— What this task involves —
No pictures, no extra lines: copy exactly from the line with "This screenshot has" through the end of the entries.

** Opening Records provided block **

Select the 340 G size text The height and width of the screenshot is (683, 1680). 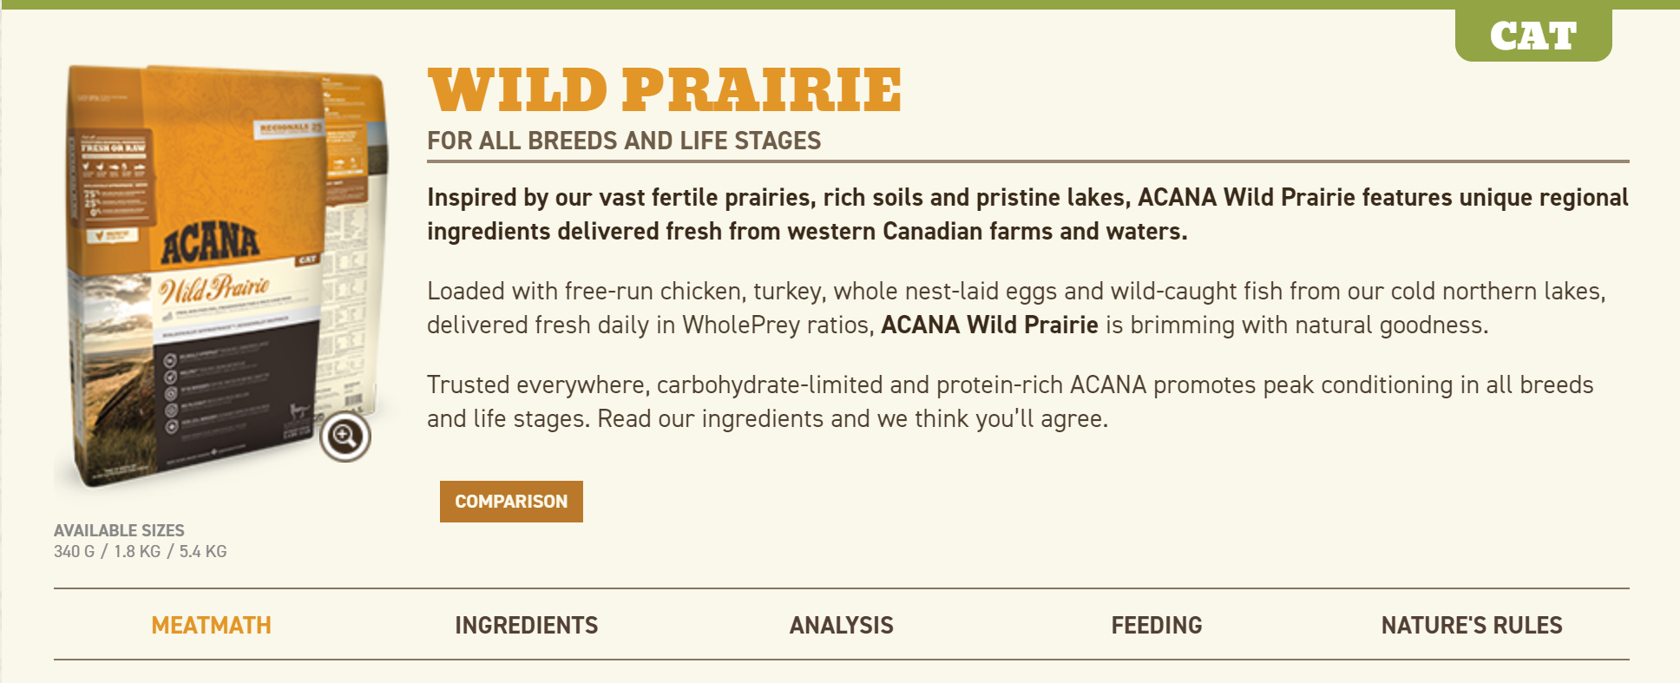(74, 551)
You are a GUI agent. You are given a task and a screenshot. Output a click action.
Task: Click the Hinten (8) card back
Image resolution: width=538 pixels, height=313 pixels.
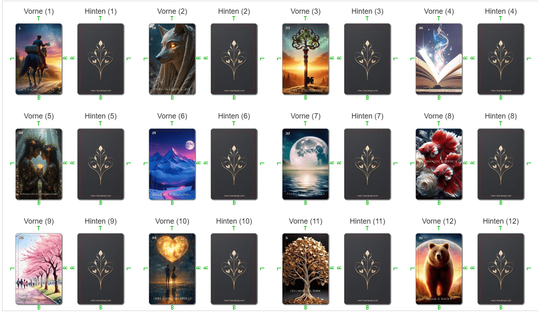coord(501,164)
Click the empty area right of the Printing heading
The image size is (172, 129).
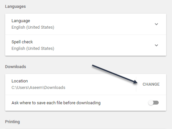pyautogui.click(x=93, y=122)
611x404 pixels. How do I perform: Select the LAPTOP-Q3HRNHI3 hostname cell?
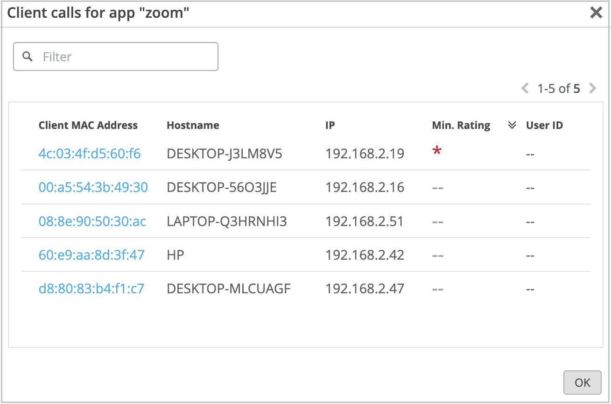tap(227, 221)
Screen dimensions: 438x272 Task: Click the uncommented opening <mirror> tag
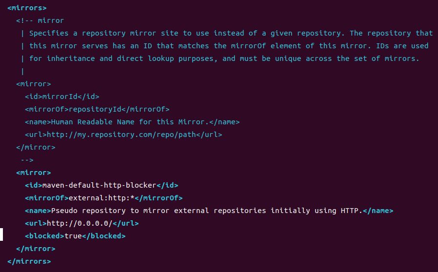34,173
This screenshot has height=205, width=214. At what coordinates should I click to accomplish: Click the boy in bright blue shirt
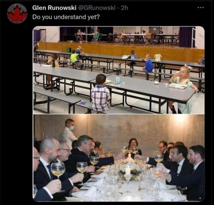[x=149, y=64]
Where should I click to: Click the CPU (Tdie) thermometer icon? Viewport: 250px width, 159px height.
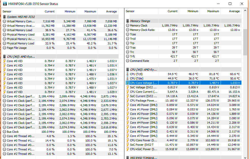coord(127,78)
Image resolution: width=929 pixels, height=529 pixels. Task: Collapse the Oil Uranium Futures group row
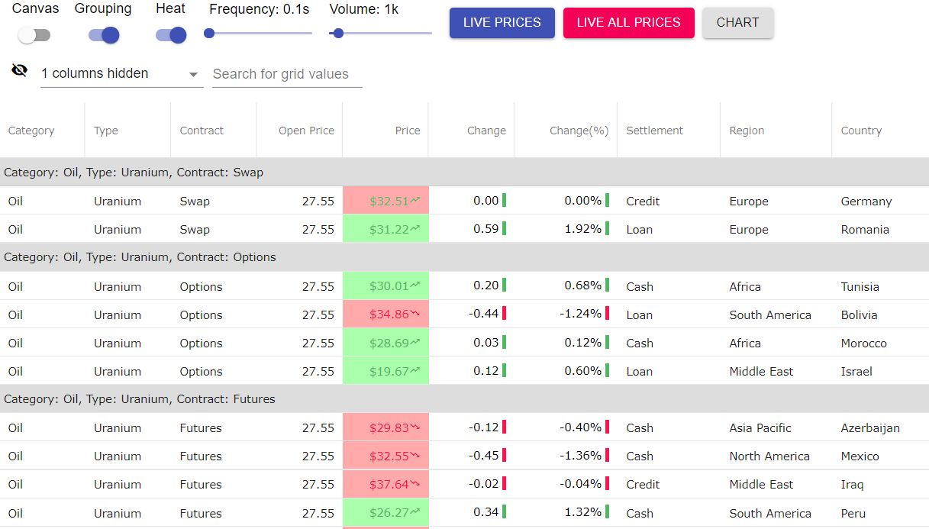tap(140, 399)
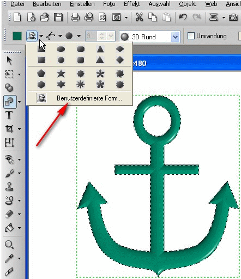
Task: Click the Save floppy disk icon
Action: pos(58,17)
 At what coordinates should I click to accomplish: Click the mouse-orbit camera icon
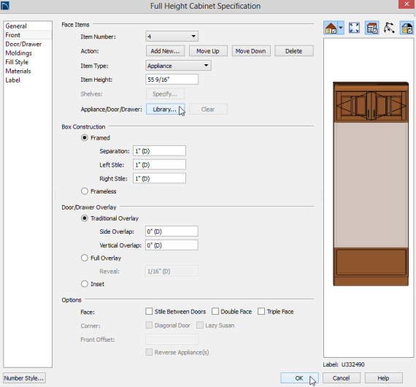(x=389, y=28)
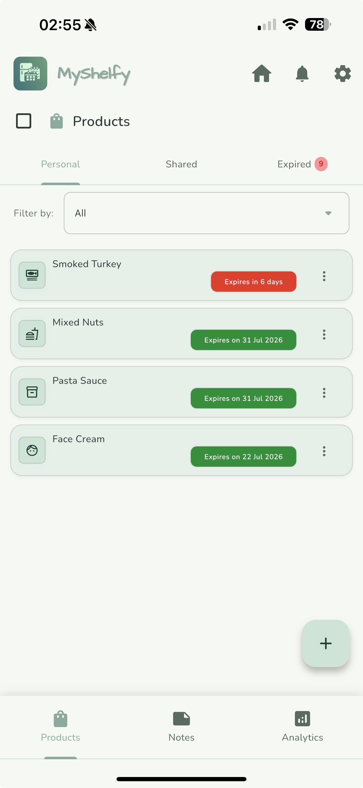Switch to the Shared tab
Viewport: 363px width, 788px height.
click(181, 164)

** Closing Records provided block **

— Expected answer —
This screenshot has height=205, width=214. At what coordinates should I click to accomplish: Click the boy in bright blue shirt
[x=149, y=64]
Where should I click to: Click the CPU (Tdie) thermometer icon? Viewport: 250px width, 159px height.
coord(127,78)
Image resolution: width=929 pixels, height=529 pixels. Task: Collapse the Oil Uranium Futures group row
tap(140, 399)
Task: Click the Save floppy disk icon
Action: pos(58,17)
 At what coordinates should I click to accomplish: Click the mouse-orbit camera icon
(x=389, y=28)
Switch to the Shared tab
Viewport: 363px width, 788px height.
click(181, 164)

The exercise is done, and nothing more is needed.